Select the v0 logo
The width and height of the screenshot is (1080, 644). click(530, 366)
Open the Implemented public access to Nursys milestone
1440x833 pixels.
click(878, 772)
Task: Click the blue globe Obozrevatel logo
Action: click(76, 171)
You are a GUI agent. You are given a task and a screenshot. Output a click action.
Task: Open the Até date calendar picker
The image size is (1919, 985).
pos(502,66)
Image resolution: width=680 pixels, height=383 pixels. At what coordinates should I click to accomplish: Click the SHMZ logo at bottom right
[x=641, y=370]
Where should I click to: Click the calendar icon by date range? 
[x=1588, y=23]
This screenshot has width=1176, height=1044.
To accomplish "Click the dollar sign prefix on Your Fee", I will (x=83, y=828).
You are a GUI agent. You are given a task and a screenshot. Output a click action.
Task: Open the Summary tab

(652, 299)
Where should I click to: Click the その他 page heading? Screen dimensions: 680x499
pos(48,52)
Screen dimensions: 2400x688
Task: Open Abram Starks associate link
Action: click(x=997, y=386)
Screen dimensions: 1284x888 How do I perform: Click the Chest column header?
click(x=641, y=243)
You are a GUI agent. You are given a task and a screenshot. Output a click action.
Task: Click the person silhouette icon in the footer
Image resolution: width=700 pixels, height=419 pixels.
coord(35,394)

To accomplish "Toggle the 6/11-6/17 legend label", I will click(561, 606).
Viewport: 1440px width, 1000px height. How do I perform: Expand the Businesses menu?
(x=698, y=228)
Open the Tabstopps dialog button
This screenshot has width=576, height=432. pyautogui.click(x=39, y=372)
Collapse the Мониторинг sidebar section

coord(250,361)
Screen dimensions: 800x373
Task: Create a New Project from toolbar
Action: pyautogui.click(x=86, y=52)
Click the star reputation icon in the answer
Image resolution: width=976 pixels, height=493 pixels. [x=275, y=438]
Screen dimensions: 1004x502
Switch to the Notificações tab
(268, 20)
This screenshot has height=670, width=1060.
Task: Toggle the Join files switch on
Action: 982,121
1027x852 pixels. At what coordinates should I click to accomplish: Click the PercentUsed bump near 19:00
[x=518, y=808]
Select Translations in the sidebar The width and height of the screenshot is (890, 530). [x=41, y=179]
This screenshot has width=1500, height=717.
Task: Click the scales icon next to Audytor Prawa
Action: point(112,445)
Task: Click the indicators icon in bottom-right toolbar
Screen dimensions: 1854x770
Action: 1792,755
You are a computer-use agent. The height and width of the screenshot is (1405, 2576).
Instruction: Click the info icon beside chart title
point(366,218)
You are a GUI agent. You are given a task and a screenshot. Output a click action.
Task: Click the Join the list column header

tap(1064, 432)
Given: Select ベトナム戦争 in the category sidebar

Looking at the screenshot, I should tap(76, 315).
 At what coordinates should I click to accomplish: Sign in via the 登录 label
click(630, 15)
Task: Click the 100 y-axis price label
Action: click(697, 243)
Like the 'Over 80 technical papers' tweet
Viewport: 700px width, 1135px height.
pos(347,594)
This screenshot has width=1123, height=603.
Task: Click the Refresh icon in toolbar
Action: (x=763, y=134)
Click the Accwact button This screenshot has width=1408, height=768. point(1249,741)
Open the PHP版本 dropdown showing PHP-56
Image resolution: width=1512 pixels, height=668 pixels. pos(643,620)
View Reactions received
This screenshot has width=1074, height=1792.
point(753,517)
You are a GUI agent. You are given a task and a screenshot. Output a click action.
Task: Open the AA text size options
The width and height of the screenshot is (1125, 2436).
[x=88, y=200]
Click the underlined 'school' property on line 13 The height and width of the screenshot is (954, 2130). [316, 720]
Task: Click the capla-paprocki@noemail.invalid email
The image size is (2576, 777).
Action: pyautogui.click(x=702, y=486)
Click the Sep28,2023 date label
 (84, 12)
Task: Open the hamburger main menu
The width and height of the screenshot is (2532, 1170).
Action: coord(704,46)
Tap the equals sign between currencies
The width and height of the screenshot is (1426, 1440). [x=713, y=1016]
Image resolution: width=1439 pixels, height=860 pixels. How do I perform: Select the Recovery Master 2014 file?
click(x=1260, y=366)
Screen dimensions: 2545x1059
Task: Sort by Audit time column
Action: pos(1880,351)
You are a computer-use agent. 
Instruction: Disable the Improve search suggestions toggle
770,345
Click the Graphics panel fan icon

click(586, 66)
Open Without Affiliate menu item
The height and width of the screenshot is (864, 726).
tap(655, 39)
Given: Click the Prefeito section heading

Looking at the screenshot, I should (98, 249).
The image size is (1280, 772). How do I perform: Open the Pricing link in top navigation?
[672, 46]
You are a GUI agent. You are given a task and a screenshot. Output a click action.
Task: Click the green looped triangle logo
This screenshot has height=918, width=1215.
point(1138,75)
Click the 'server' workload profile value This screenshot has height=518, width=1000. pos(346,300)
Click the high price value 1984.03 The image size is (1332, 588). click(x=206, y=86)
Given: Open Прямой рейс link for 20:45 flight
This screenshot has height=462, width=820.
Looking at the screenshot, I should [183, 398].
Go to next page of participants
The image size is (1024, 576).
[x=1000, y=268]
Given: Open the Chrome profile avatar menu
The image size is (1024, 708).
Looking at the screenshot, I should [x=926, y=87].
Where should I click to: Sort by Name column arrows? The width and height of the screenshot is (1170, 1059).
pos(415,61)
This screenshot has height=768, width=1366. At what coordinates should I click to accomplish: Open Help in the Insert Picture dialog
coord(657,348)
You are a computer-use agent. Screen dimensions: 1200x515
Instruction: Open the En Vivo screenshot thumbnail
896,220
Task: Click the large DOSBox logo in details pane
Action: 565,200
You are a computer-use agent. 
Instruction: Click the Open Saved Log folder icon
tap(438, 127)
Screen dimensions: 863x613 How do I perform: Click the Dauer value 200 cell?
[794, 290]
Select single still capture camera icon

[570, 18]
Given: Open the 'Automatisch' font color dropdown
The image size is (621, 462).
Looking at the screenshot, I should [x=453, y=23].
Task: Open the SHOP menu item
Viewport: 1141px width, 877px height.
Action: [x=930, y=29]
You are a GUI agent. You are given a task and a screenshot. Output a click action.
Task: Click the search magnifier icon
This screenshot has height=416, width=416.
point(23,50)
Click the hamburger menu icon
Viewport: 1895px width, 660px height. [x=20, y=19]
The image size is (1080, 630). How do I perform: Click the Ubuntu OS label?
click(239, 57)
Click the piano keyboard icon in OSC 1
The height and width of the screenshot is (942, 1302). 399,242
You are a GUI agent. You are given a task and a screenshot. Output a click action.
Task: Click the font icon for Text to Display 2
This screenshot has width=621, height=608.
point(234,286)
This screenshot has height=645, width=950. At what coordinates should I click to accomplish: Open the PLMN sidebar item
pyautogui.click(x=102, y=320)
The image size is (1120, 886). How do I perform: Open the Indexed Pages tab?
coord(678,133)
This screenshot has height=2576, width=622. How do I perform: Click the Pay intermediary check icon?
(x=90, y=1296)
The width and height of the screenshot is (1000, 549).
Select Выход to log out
------
* [Problem requirements] Please retype the entries above in full, exactly as they stand.

* [Your solution]
Select the v0 logo
The width and height of the screenshot is (1080, 644). click(530, 366)
Open the Implemented public access to Nursys milestone
1440x833 pixels.
click(878, 772)
Task: Click the blue globe Obozrevatel logo
Action: click(76, 171)
You are a GUI agent. You are given a task and a screenshot. Output a click action.
Task: Open the Até date calendar picker
The image size is (1919, 985).
pos(502,66)
Image resolution: width=680 pixels, height=383 pixels. At what coordinates should I click to accomplish: Click the SHMZ logo at bottom right
[x=641, y=370]
Where should I click to: Click the calendar icon by date range? 
[x=1588, y=23]
This screenshot has width=1176, height=1044.
To accomplish "Click the dollar sign prefix on Your Fee", I will (x=83, y=828).
You are a GUI agent. You are given a task and a screenshot. Output a click action.
Task: Open the Summary tab

(652, 299)
Where should I click to: Click the その他 page heading? Screen dimensions: 680x499
pos(48,52)
Screen dimensions: 2400x688
Task: Open Abram Starks associate link
Action: click(x=997, y=386)
Screen dimensions: 1284x888 How do I perform: Click the Chest column header?
click(x=641, y=243)
You are a GUI agent. You are given a task and a screenshot. Output a click action.
Task: Click the person silhouette icon in the footer
Image resolution: width=700 pixels, height=419 pixels.
coord(35,394)

To accomplish "Toggle the 6/11-6/17 legend label", I will click(561, 606).
Viewport: 1440px width, 1000px height. How do I perform: Expand the Businesses menu?
(x=698, y=228)
Open the Tabstopps dialog button
This screenshot has width=576, height=432. pyautogui.click(x=39, y=372)
Collapse the Мониторинг sidebar section

coord(250,361)
Screen dimensions: 800x373
Task: Create a New Project from toolbar
Action: pyautogui.click(x=86, y=52)
Click the star reputation icon in the answer
Image resolution: width=976 pixels, height=493 pixels. [x=275, y=438]
Screen dimensions: 1004x502
Switch to the Notificações tab
(268, 20)
This screenshot has height=670, width=1060.
Task: Toggle the Join files switch on
Action: 982,121
1027x852 pixels. At what coordinates should I click to accomplish: Click the PercentUsed bump near 19:00
[x=518, y=808]
Select Translations in the sidebar The width and height of the screenshot is (890, 530). [x=41, y=179]
This screenshot has width=1500, height=717.
Task: Click the scales icon next to Audytor Prawa
Action: point(112,445)
Task: Click the indicators icon in bottom-right toolbar
Screen dimensions: 1854x770
Action: 1792,755
You are a computer-use agent. The height and width of the screenshot is (1405, 2576).
Instruction: Click the info icon beside chart title
point(366,218)
You are a GUI agent. You are given a task and a screenshot. Output a click action.
Task: Click the Join the list column header

tap(1064, 432)
Given: Select ベトナム戦争 in the category sidebar

Looking at the screenshot, I should tap(76, 315).
 At what coordinates should I click to accomplish: Sign in via the 登录 label
click(630, 15)
Task: Click the 100 y-axis price label
Action: click(697, 243)
Like the 'Over 80 technical papers' tweet
Viewport: 700px width, 1135px height.
pos(347,594)
This screenshot has width=1123, height=603.
Task: Click the Refresh icon in toolbar
Action: (x=763, y=134)
Click the Accwact button This screenshot has width=1408, height=768. point(1249,741)
Open the PHP版本 dropdown showing PHP-56
Image resolution: width=1512 pixels, height=668 pixels. pos(643,620)
View Reactions received
This screenshot has width=1074, height=1792.
point(753,517)
You are a GUI agent. You are given a task and a screenshot. Output a click action.
Task: Open the AA text size options
The width and height of the screenshot is (1125, 2436).
[x=88, y=200]
Click the underlined 'school' property on line 13 The height and width of the screenshot is (954, 2130). [316, 720]
Task: Click the capla-paprocki@noemail.invalid email
The image size is (2576, 777).
Action: pyautogui.click(x=702, y=486)
Click the Sep28,2023 date label
 (84, 12)
Task: Open the hamburger main menu
The width and height of the screenshot is (2532, 1170).
Action: coord(704,46)
Tap the equals sign between currencies
The width and height of the screenshot is (1426, 1440). [x=713, y=1016]
Image resolution: width=1439 pixels, height=860 pixels. How do I perform: Select the Recovery Master 2014 file?
click(x=1260, y=366)
Screen dimensions: 2545x1059
Task: Sort by Audit time column
Action: pos(1880,351)
You are a computer-use agent. 
Instruction: Disable the Improve search suggestions toggle
770,345
Click the Graphics panel fan icon

click(586, 66)
Open Without Affiliate menu item
The height and width of the screenshot is (864, 726).
tap(655, 39)
Given: Click the Prefeito section heading

Looking at the screenshot, I should (98, 249).
The image size is (1280, 772). How do I perform: Open the Pricing link in top navigation?
[672, 46]
You are a GUI agent. You are given a task and a screenshot. Output a click action.
Task: Click the green looped triangle logo
This screenshot has height=918, width=1215.
point(1138,75)
Click the 'server' workload profile value This screenshot has height=518, width=1000. pos(346,300)
Click the high price value 1984.03 The image size is (1332, 588). click(x=206, y=86)
Given: Open Прямой рейс link for 20:45 flight
This screenshot has height=462, width=820.
Looking at the screenshot, I should [183, 398].
Go to next page of participants
The image size is (1024, 576).
[x=1000, y=268]
Given: Open the Chrome profile avatar menu
The image size is (1024, 708).
Looking at the screenshot, I should [x=926, y=87].
Where should I click to: Sort by Name column arrows? The width and height of the screenshot is (1170, 1059).
pos(415,61)
This screenshot has height=768, width=1366. At what coordinates should I click to accomplish: Open Help in the Insert Picture dialog
coord(657,348)
You are a computer-use agent. Screen dimensions: 1200x515
Instruction: Open the En Vivo screenshot thumbnail
896,220
Task: Click the large DOSBox logo in details pane
Action: 565,200
You are a computer-use agent. 
Instruction: Click the Open Saved Log folder icon
tap(438, 127)
Screen dimensions: 863x613 How do I perform: Click the Dauer value 200 cell?
[794, 290]
Select single still capture camera icon

[570, 18]
Given: Open the 'Automatisch' font color dropdown
The image size is (621, 462).
Looking at the screenshot, I should [x=453, y=23].
Task: Open the SHOP menu item
Viewport: 1141px width, 877px height.
Action: [x=930, y=29]
You are a GUI agent. You are given a task and a screenshot. Output a click action.
Task: Click the search magnifier icon
This screenshot has height=416, width=416.
point(23,50)
Click the hamburger menu icon
Viewport: 1895px width, 660px height. [x=20, y=19]
The image size is (1080, 630). How do I perform: Click the Ubuntu OS label?
click(239, 57)
Click the piano keyboard icon in OSC 1
The height and width of the screenshot is (942, 1302). 399,242
You are a GUI agent. You are given a task and a screenshot. Output a click action.
Task: Click the font icon for Text to Display 2
This screenshot has width=621, height=608.
point(234,286)
This screenshot has height=645, width=950. At what coordinates should I click to accomplish: Open the PLMN sidebar item
pyautogui.click(x=102, y=320)
The image size is (1120, 886). How do I perform: Open the Indexed Pages tab?
coord(678,133)
This screenshot has height=2576, width=622. How do I perform: Click the Pay intermediary check icon?
(x=90, y=1296)
The width and height of the screenshot is (1000, 549).
Select Выход to log out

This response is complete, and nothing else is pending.